Cigarette/tobacco smoke/biomass fuel-induced oxidative and aldehyde/carbonyl stress are intimately associated with the progression and exacerbation of chronic obstructive pulmonary disease (COPD). Therefore, targeting systemic and local oxidative stress with antioxidants/redox modulating agents, or boosting the endogenous levels of antioxidants are likely to have beneficial effects in the treatment/management of COPD. Various antioxidant agents, such as thiol molecules (glutathione and mucolytic drugs, such as N-acetyl-L-cysteine and N-acystelyn, erdosteine, fudosteine, ergothioneine, and carbocysteine), have been reported to modulate various cellular and biochemical aspects of COPD. These antioxidants have been found to scavenge and detoxify free radicals and oxidants, regulate of glutathione biosynthesis, control nuclear factor-kappaB (NF-kappaB) activation, and hence inhibiting inflammatory gene expression. Synthetic molecules, such as specific spin traps like α-phenyl-N-tert-butyl nitrone, a catalytic antioxidant (ECSOD mimetic), porphyrins (AEOL 10150 and AEOL 10113), and a superoxide dismutase mimetic M40419, iNOS and myeloperoxidase inhibitors, lipid peroxidation inhibitors/blockers edaravone, and lazaroids/tirilazad have also been shown to have beneficial effects by inhibiting cigarette smoke-induced inflammatory responses and other carbonyl/oxidative stress-induced cellular alterations.
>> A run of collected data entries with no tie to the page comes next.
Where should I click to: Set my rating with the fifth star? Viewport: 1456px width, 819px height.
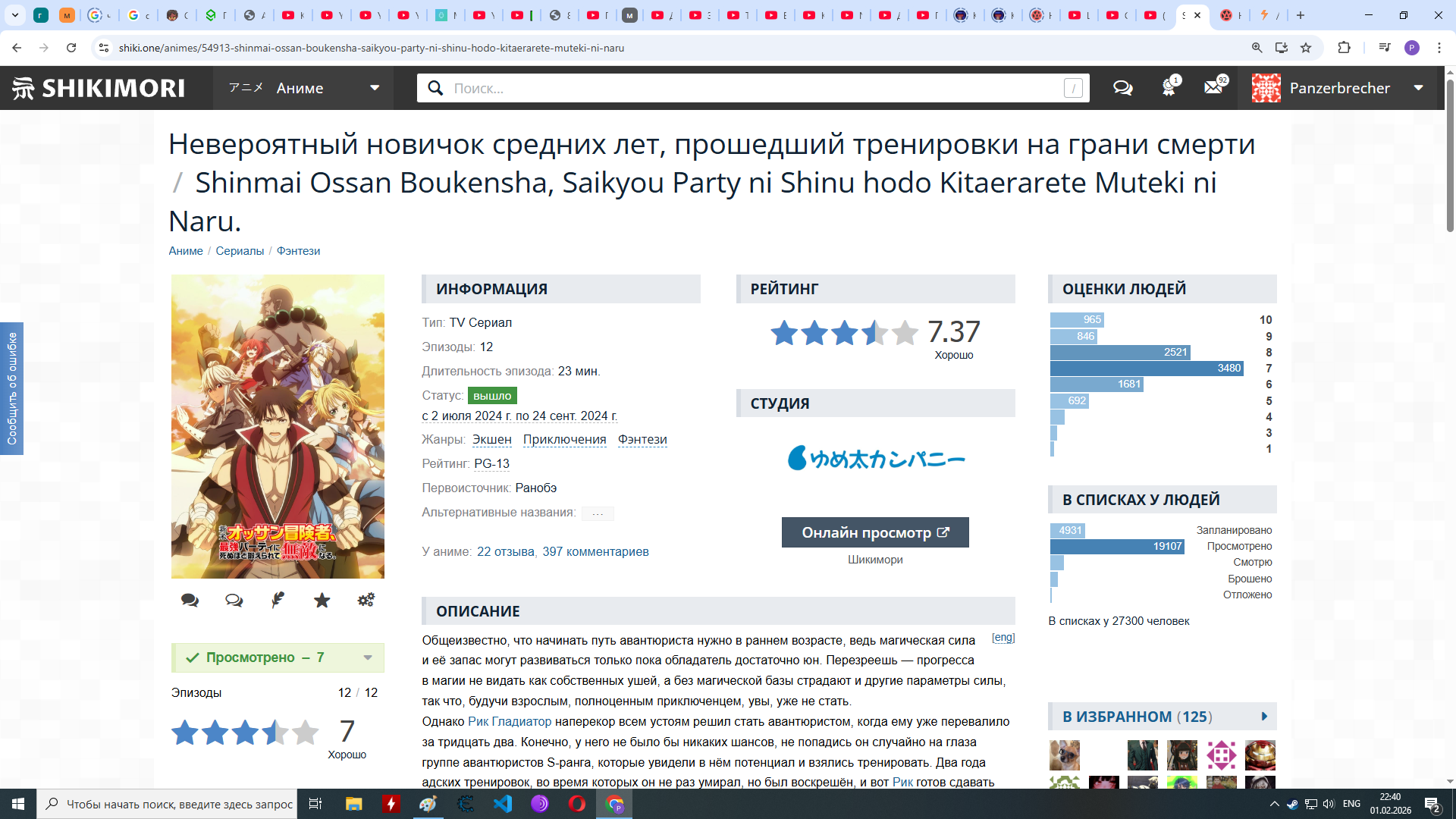pyautogui.click(x=305, y=733)
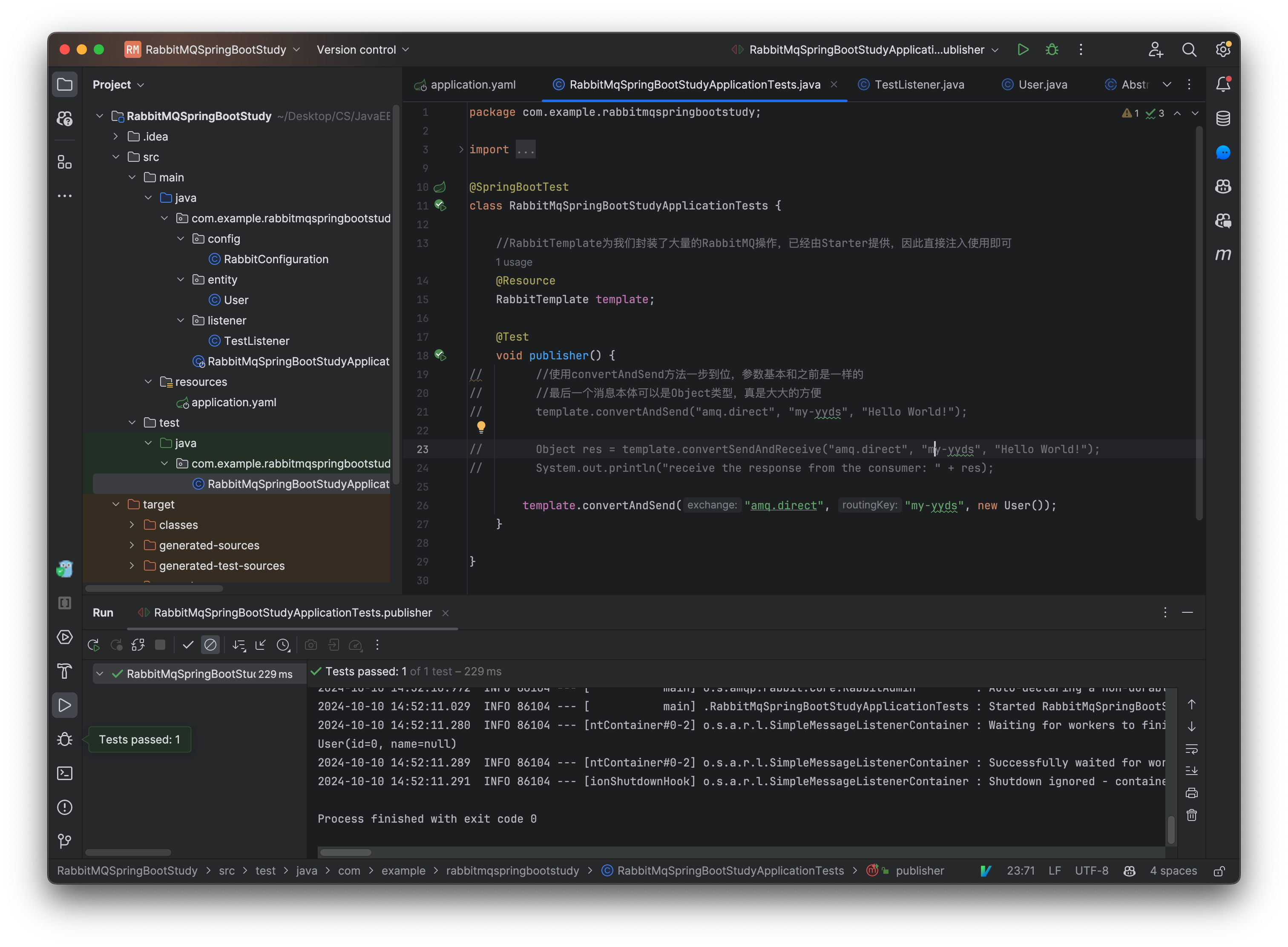Toggle soft-wrap in the console
The image size is (1288, 947).
click(x=1192, y=749)
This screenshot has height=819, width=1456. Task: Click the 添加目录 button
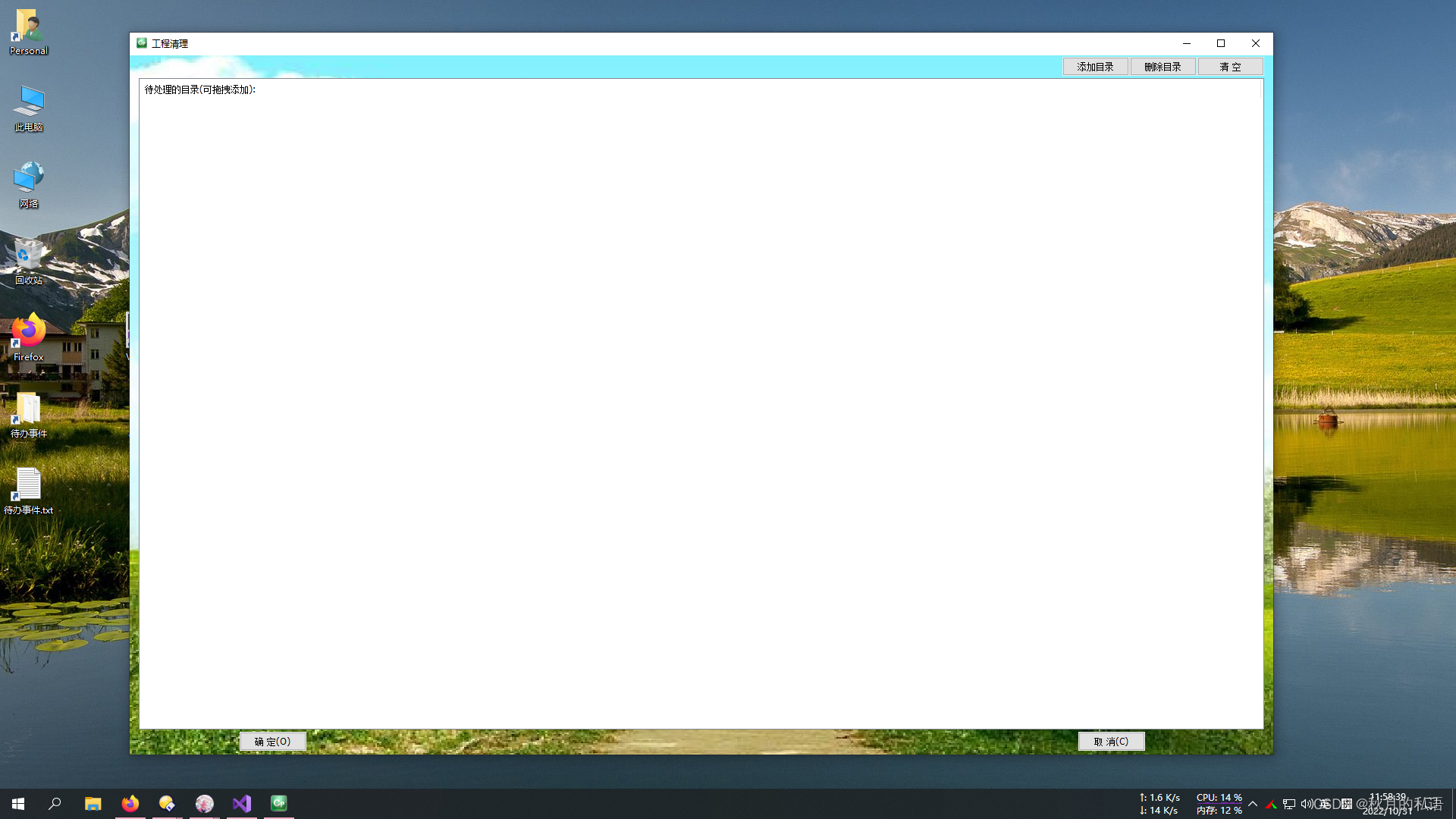(1095, 67)
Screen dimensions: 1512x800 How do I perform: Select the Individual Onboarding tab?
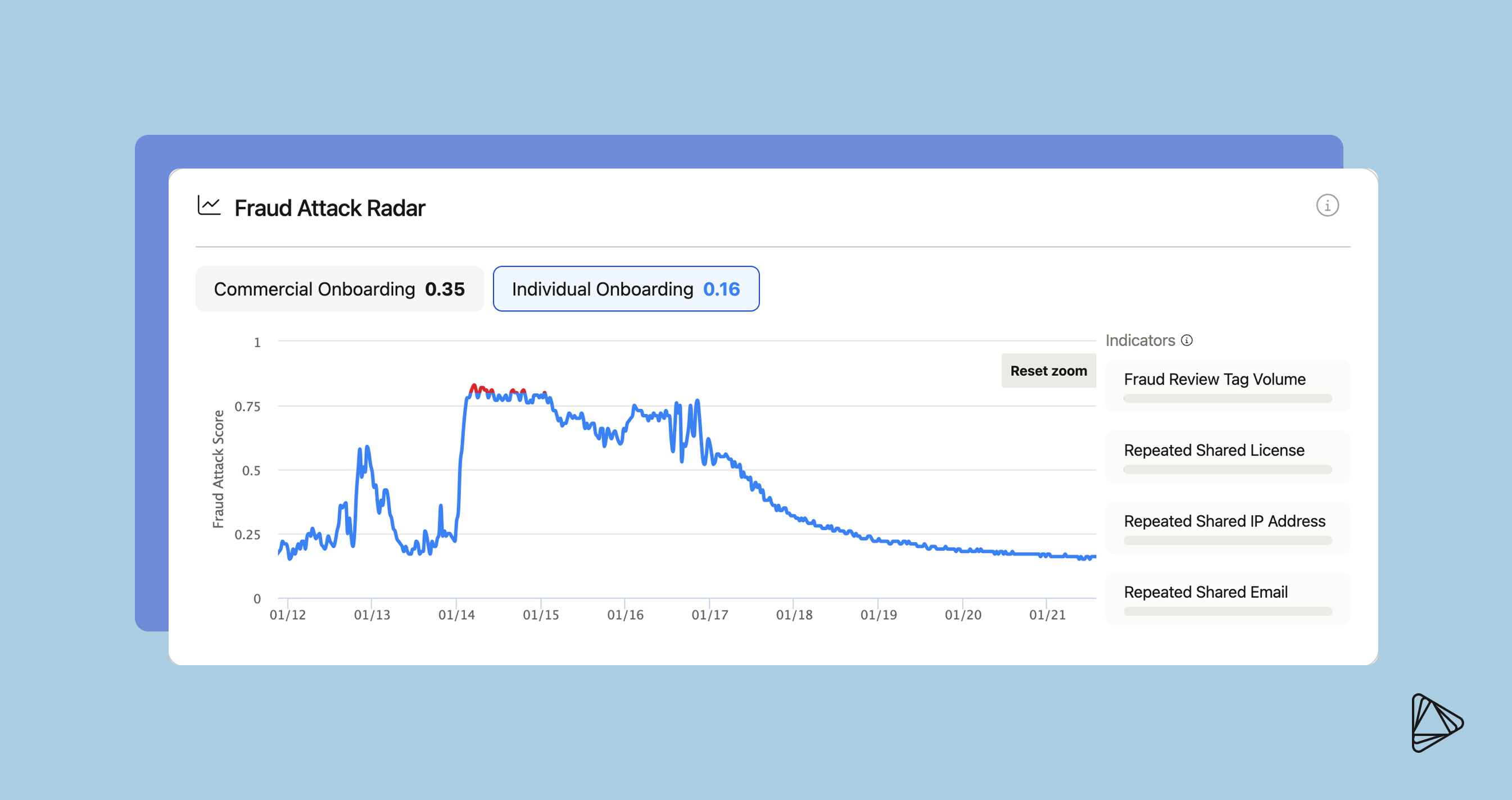[x=626, y=289]
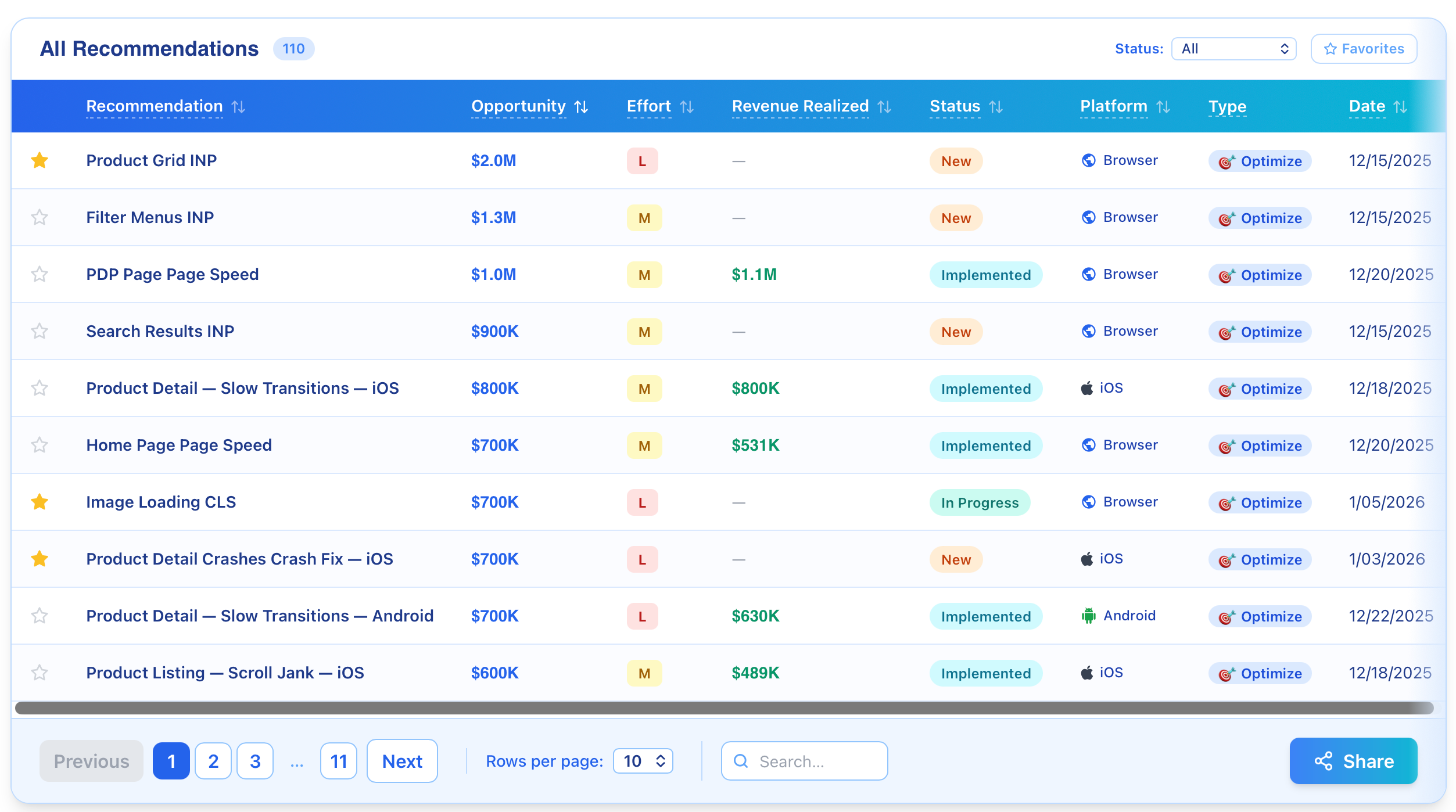Go to page 2

[213, 761]
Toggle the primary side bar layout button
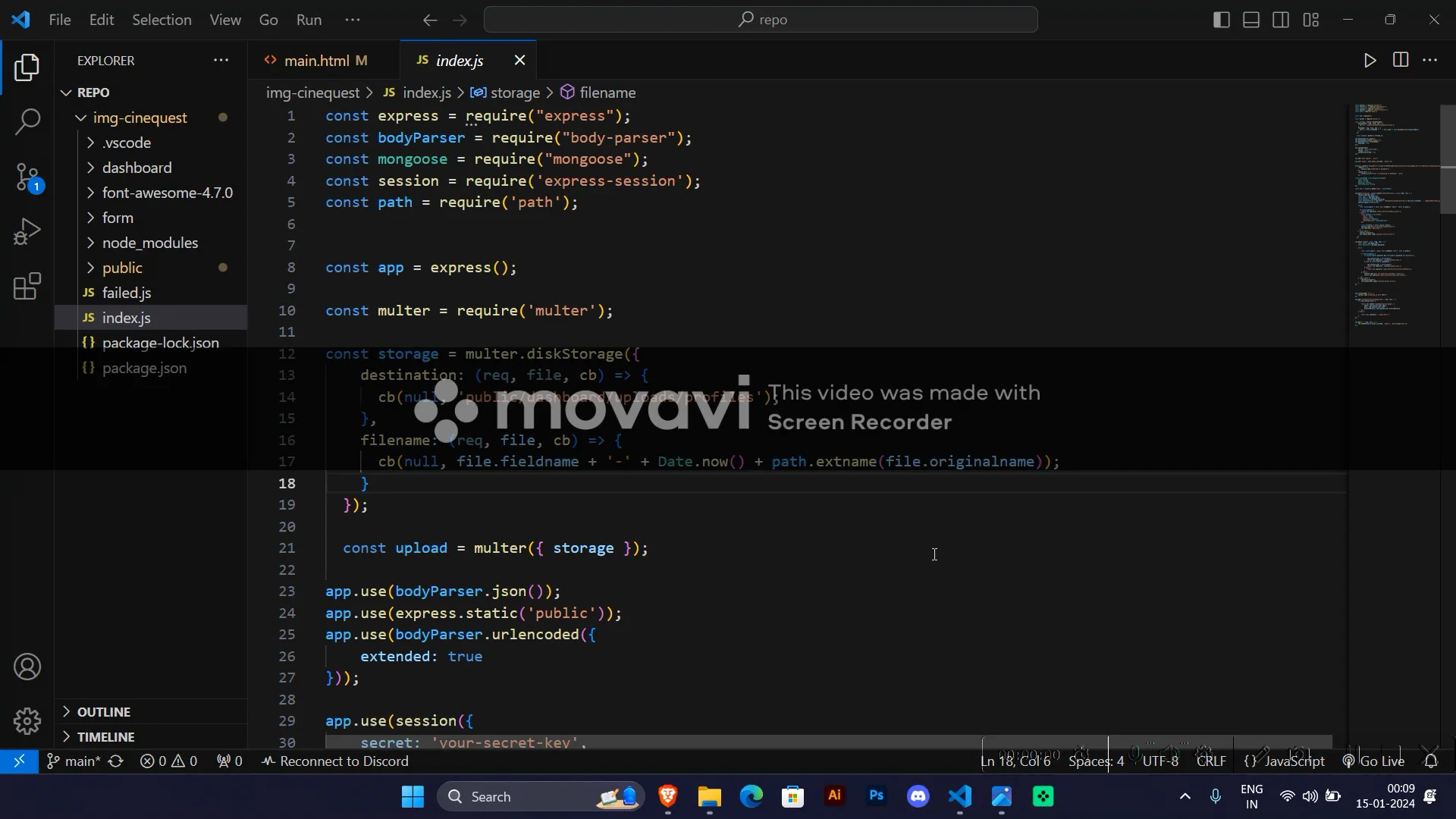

A variety of oxidants, free radicals, and carbonyls/aldehydes are implicated in the pathogenesis of COPD, it is therefore, possible that therapeutic administration or supplementation of multiple antioxidants and/or boosting the endogenous levels of antioxidants will be beneficial in the treatment of COPD. This review discusses various novel pharmacological approaches adopted to enhance lung antioxidant levels, and various emerging beneficial and/or prophylactic effects of antioxidant therapeutics in halting or intervening the progression of COPD. This article is part of a Special Issue entitled: Antioxidants and Antioxidant Treatment in Disease.